Łączny koszt ryzyka wyniósł 60 mln zł w I kw. i był niższy o 69,7% w skali roku oraz niższy o 44,7% kw/kw. (31 pb w I kw. 2021 r., co oznacza spadek o 77 pb r/r).
Wskaźnik NPL dla portfela kredytowego wycenianego według zamortyzowanego kosztu na koniec I kw. wyniósł 5,3%.
„Bardzo niski poziom, bardzo duży spadek kosztów ryzyka. To pokazuje, że nasz portfel jest wysokiej jakości, odpornym na zjawiska pandemiczne i nawet myśląc do przodu, wydaje nam się, że nasz portfel będzie zachowywał się w sposób bardzo dobry, również w przyszłości. Nie widzimy niepokojących sygnałów w tym obszarze” – powiedział Gdański.

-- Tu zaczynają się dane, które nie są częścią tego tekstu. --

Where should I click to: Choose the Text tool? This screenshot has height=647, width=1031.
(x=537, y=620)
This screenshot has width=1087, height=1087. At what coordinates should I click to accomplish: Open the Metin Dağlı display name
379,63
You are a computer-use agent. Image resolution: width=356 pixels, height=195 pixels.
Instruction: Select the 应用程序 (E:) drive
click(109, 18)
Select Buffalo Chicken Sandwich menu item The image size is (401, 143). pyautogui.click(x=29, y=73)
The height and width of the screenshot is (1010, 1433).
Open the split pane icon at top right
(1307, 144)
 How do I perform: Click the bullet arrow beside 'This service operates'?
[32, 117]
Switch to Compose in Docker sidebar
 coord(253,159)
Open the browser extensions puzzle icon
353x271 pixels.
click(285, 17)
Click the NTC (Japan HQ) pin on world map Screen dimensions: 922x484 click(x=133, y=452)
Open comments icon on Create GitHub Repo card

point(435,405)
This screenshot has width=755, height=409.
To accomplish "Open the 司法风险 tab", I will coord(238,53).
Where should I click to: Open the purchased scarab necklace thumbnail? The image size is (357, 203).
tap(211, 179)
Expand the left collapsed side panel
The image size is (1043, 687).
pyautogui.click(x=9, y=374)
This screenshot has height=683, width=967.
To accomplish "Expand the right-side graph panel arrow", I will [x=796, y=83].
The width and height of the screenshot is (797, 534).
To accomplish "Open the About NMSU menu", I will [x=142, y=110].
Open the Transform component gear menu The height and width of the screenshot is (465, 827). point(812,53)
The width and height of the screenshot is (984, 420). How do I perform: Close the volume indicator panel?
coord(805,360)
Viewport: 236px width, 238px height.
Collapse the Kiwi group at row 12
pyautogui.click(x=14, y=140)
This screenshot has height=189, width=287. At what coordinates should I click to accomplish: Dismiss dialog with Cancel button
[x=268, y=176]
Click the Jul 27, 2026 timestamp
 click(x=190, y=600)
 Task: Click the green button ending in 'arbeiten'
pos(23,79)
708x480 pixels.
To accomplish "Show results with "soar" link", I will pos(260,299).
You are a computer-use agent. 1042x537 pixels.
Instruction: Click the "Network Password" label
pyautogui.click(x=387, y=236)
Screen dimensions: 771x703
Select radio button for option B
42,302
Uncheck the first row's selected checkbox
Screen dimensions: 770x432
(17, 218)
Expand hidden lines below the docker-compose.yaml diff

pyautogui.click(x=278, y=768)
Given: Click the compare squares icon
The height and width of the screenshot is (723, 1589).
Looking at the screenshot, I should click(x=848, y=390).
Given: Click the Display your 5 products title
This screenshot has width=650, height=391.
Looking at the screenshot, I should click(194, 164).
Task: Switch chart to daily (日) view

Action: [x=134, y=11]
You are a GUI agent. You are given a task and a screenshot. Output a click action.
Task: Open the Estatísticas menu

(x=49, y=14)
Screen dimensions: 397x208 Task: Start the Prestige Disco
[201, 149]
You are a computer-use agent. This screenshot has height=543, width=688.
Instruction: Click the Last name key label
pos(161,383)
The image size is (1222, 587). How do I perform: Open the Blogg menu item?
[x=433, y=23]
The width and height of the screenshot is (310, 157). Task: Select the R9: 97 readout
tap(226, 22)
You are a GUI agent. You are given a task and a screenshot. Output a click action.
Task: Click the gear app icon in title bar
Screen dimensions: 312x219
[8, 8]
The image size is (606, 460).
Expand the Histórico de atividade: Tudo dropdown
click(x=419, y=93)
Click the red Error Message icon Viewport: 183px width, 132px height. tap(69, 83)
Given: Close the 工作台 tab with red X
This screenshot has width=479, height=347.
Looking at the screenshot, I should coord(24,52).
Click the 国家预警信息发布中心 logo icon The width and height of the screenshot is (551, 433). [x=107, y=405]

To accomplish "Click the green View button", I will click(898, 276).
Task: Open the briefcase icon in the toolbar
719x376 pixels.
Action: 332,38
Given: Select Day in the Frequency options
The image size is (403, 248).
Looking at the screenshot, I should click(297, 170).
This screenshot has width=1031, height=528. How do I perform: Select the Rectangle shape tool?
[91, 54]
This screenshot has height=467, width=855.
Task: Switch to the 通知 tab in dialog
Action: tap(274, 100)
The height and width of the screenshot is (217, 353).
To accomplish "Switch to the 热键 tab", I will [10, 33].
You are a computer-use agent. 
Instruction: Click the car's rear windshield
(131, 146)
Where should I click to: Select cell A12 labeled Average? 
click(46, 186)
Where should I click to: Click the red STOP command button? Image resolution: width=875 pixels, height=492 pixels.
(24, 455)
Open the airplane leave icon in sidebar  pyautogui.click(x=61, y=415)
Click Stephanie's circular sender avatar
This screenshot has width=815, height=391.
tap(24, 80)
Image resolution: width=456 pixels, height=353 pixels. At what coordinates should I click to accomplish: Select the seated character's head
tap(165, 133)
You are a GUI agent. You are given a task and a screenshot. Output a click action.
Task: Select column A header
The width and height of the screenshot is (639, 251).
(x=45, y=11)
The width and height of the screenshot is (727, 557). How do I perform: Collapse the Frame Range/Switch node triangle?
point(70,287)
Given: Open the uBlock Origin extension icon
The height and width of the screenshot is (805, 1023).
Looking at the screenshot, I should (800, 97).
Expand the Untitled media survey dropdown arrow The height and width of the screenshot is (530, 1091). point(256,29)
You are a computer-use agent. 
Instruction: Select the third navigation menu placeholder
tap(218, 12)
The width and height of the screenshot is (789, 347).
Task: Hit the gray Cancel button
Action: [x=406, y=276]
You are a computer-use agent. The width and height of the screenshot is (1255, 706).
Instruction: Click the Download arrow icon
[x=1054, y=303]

W I kw. bank utworzył dodatkowe 72 mln zł rezerwy na ryzyko prawne związane z portfelem kredytów w CHF.
„Mamy coraz większy bufor na to zjawisko, które strukturalnie jest jednym z większych wyzwań polskiego sektora bankowego” – dodał.
Prezes poinformował, że klienci którzy korzystali z różnego typu moratoriów powrócili do fazy regularnej obsługi zadłużenia.
„W tej chwili jest to praktycznie temat zakończony, większość klientów powróciła do normalnej spłaty, zarówno w portfelu detalicznym, jak i w portfelu firm SME i korpo. Jeśli chodzi o nowe wnioski, to one praktycznie w tej chwili nie istnieją, klienci nie zgłaszają się po moratoria. Wydaje się, że pod tym względem wróciliśmy do normalnej sytuacji rynkowej” – powiedział wiceprezes ds. ryzyka Wojciech Kembłowski.
Dodał, że cały portfel detaliczny „performuje nawet troszeczkę lepiej niż przed covidem”, zaś w segmencie korporacji i MSP w I kw. bank nie zanotował ani jednego znacznego defaultu, który musiałby wycenić indywidualnie.
Gdański poinformował, że ambicje banku dotyczące poziomu zwrotu z kapitałów netto (ROE) są większe, niż osiągnięty w I kw. poziom 5,5% (4,1% w I kw. 2020 r., 6,3% w IV kw. ub. roku).
„Ten poziom jest oczywiście w obecnych realiach akceptowany, natomiast nasze aspiracje są większe, co jasne aczkolwiek realia są takie, że nie jest szczególnie prostą sprawą, aby dostarczać wyższy poziom zwrotu na kapitale, który przynajmniej koszt kapitału by pokrywał” – podkreślił prezes.
BNP Paribas Bank Polska jest członkiem wiodącej międzynarodowej grupy bankowej BNP Paribas. Jest bankiem uniwersalnym, notowanym na GPW. Aktywa razem banku wyniosły 119,58 mld zł na koniec 2020 r.